La posizione della Cgil sull’utero in affitto? In realtà sembra un . La scelta di ospitare un dibattito sul tema presso la propria sede nazionale, a Corso d’Italia, non equivale affatto ad aver sposato in toto la causa. Pur essendosi detti dispiaciuti per le aspre critiche ricevute, i dirigenti sindacali hanno precisato di non avere ancora definito una linea generale. La presenza di Marco Cappato, dell’Associazione Luca Coscioni e di altri soggetti decisamente più sbilanciati verso una regolamentazione della pratica, parallelamente all’assenza di voci contrarie ha però decisamente marcato l’orientamento della tavola rotonda.

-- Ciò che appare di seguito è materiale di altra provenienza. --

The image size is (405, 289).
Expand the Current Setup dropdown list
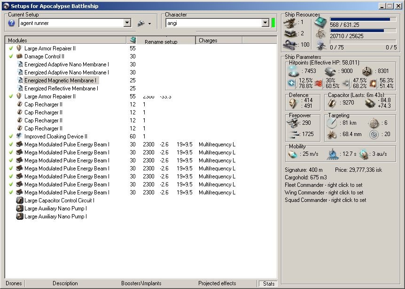127,23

Come specificato da Sandro Gallittu, responsabile “nuovi diritti” della Cgil, gli unici veri punti fermi del sindacato sulla questione sono «la necessità di un regolamento certo», l’idea che «il proibizionismo non risolve il problema» e la «tutela dei bambini e delle bambine che sono già nati» con la maternità surrogata. «Su tutto il resto, la discussione è aperta», ha aggiunto Gallittu, denunciando comunque l’«attacco ai diritti riproduttivi», un fenomeno a suo avviso «non a compartimenti stagni» e particolarmente strutturato.

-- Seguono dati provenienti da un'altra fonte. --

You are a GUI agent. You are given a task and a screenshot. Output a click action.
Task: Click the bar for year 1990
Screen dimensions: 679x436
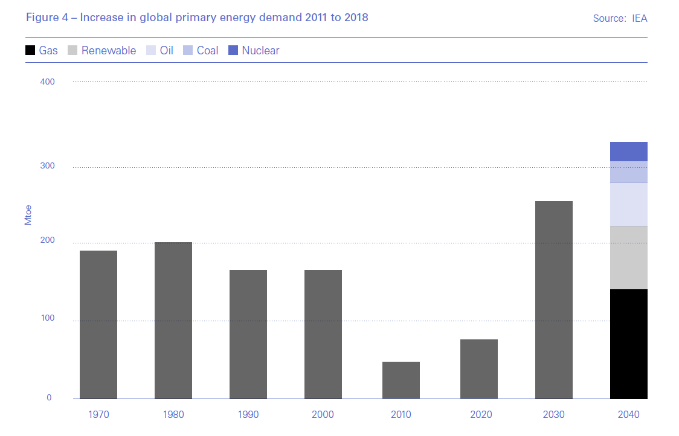(248, 334)
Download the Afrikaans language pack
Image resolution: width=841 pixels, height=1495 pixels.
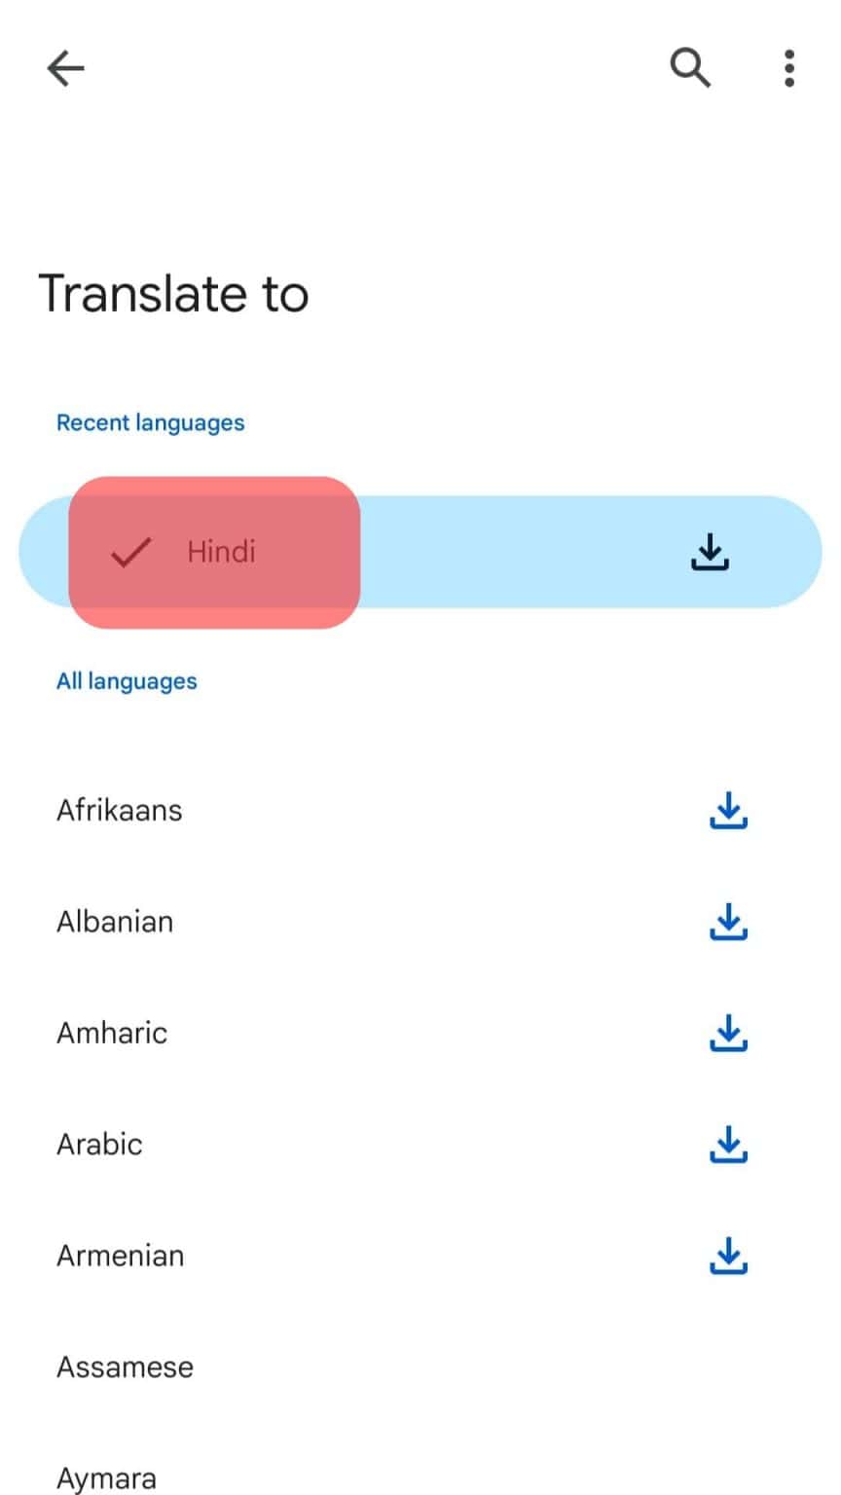pyautogui.click(x=728, y=810)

Chi sembra fare decisamente marcia indietro è proprio il segretario generale Maurizio Landini. «La Cgil», ha precisato, «non promuove né appoggia alcuna legge di sostegno o di regolamentazione della maternità surrogata. Simili decisioni, infatti, possono essere assunte solo dal nostro direttivo e ciò non è mai avvenuto». Landini ha comunque messo in guardia dal «pericolo di mercificazione, di riduzione della persona a oggetto, di deprezzamento della vita, una prospettiva che dobbiamo evitare anche solo di evocare». Al direttivo della Cgil, il segretario esprimerà dunque la propria «personale posizione», auspicando la possibilità di «approfondire, senza preconcetti, temi che hanno implicazioni etiche di tale portata».

Nello stesso convegno, tuttavia, Marco Cappato ha espresso una linea che, per quanto puntellata da inviti al dialogo e alla sintesi, si conferma perfettamente aderente all’impostazione ideologica del “vietato vietare”. L’esponente radicale denuncia quello che, a suo avviso, è un «meccanismo di enorme efficacia retorica», che denoterebbe una «totale sfiducia nel diritto e nella democrazia». Secondo questa logica ‘conservatrice’, qualunque normativa su temi etici condurrebbe lungo un «pendio scivoloso»: regolamentare l’eutanasia, ad esempio, «significherebbe ammazzare anziani e disabili». Finanche «etichette» come «utero in affitto», nella visione di Cappato, sarebbero sintomo di questa «sfiducia nella democrazia liberale».

Cappato non è nemmeno d’accordo col principio per il quale «il corpo non si tocca» e, soprattutto, non può essere oggetto di scambio commerciale. E, a tal proposito, tira in ballo «le regolamentazioni del lavoro, della sicurezza, dei trasporti», le quali «hanno a che fare con un bilanciamento tra le regole di protezione dell’individuo e il margine di libertà che un individuo si può prendere».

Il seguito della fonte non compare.